FcγRII mediates platelet aggregation caused by disintegrins and GPIIb/IIIa monoclonal antibody, AP2

Objective Disintegrins, snake venom−derived Arg-Gly-Asp (RGD)-containing polypeptides, and GPIIb/IIIa antagonist (AP2) block fibrinogen binding to GPIIb/IIIa of activated platelets, however, the combination of these two agents caused platelet aggregation. We hypothesize that disintegrin initially binds to specific epitope of GPIIb/IIIa, causing conformational change, and the recruitment of FcγRII, which can be bound by AP2, and finally triggering platelet aggregation.
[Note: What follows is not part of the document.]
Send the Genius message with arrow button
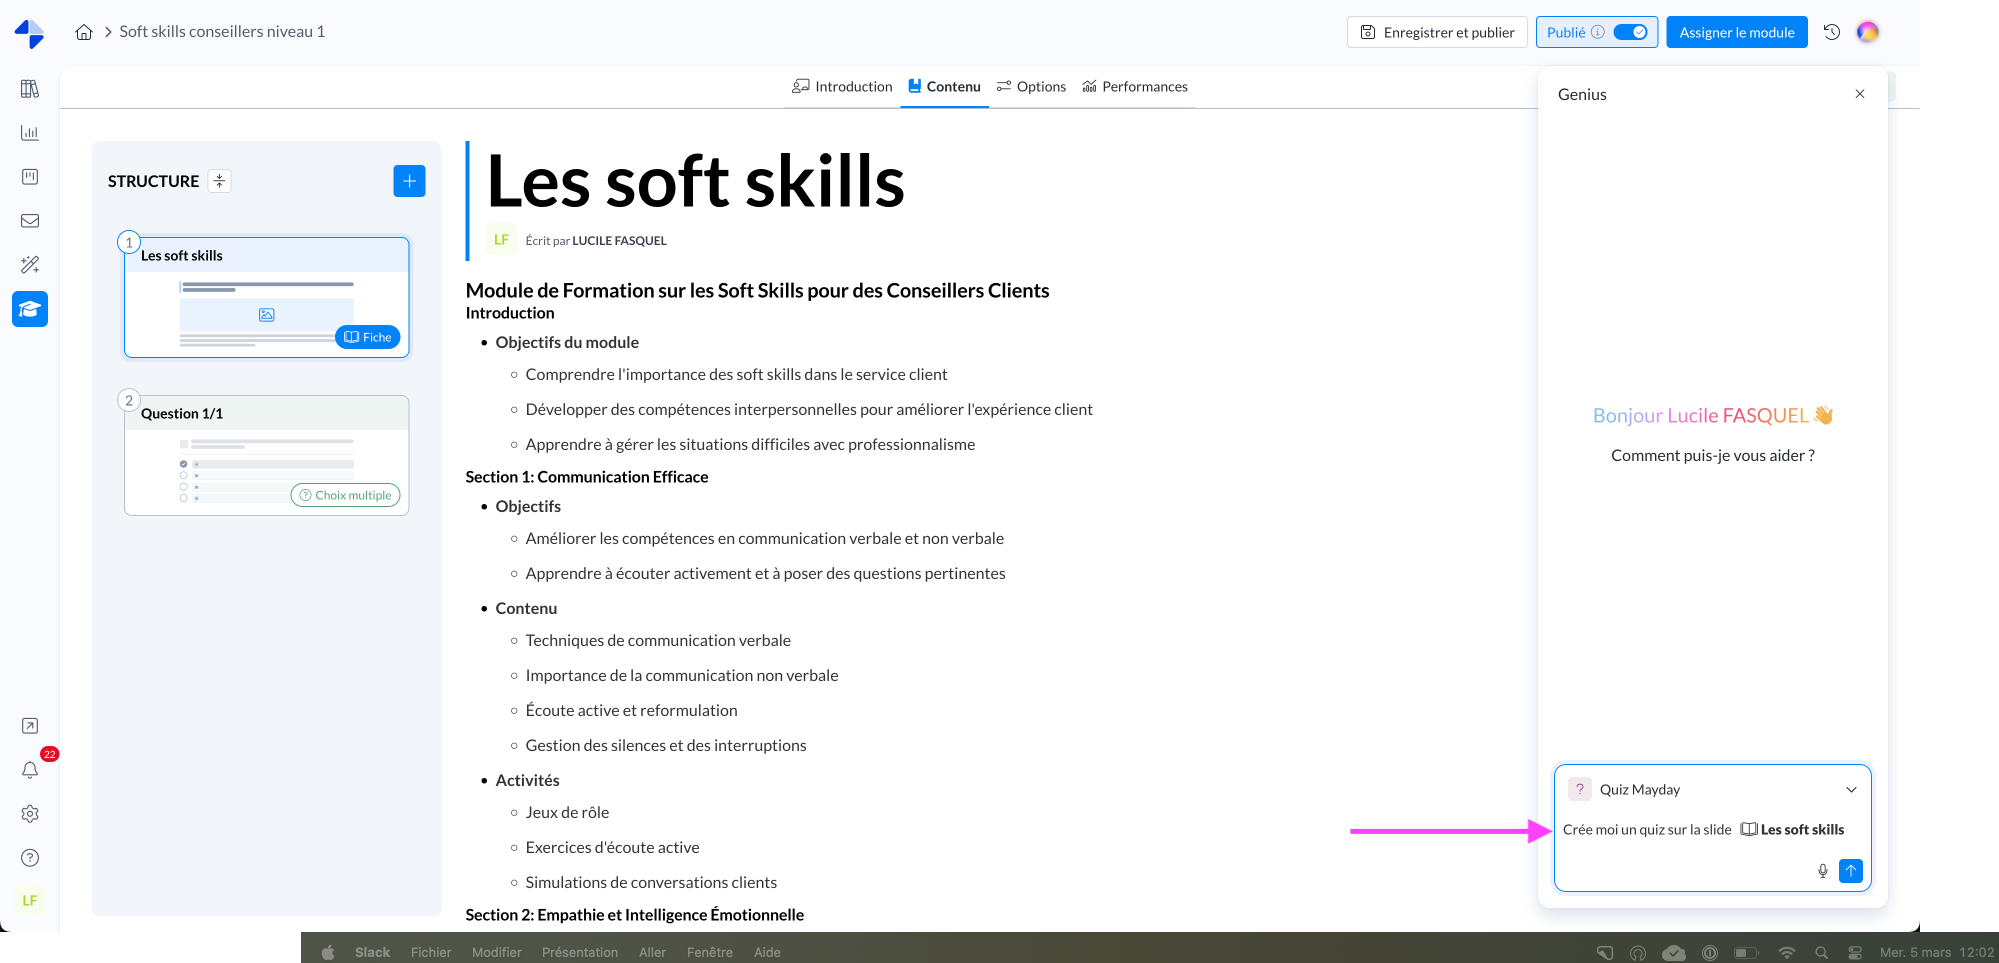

Materials and Methods We prepared human platelet suspensions and measured platelet aggregation, Ca2+ mobilization, thromboxane B2 formation, and signal transduction. Results Disintegrin (e.g., accutin) and AP2 (a monoclonal antibody [mAb]−raised against GPIIb/IIIa) individually inhibited human platelet aggregation caused by collagen. However, as both accutin and AP2 were sequentially added into platelet suspension, platelet aggregation occurred. Accutin/AP2 caused shape change, cytosolic Ca2+ mobilization, P-selectin expression, and thromboxane A2 formation. Tirofiban, FcγRII mAb, or indomethacin completely inhibited platelet aggregation caused by accutin/AP2. Accutin/AP2 also caused tyrosine phosphorylation of signal molecules. Disintegrins enhanced AP2 binding to platelets, and AP2 also promoted disintegrin binding to platelets. FcγRII mAb inhibited the enhanced fluorescein isothiocyanate−disintegrin binding to platelet caused by AP2. Immunoprecipitation of the lysates of disintegrin/AP2-treated platelets using FcγRII Ab showed complex formation of GPIIb/IIIa and FcγRII. Conclusion FcγRII mediates platelet aggregation caused by disintegrin and AP2, triggering a phospholipase C, phospholipase A2, Src-, Syk kinases, and Ca2+-dependent activation process. AP2 triggers platelet aggregation via binding to accessible FcγRII and the conformation-altered GPIIb/IIIa caused by disintegrin.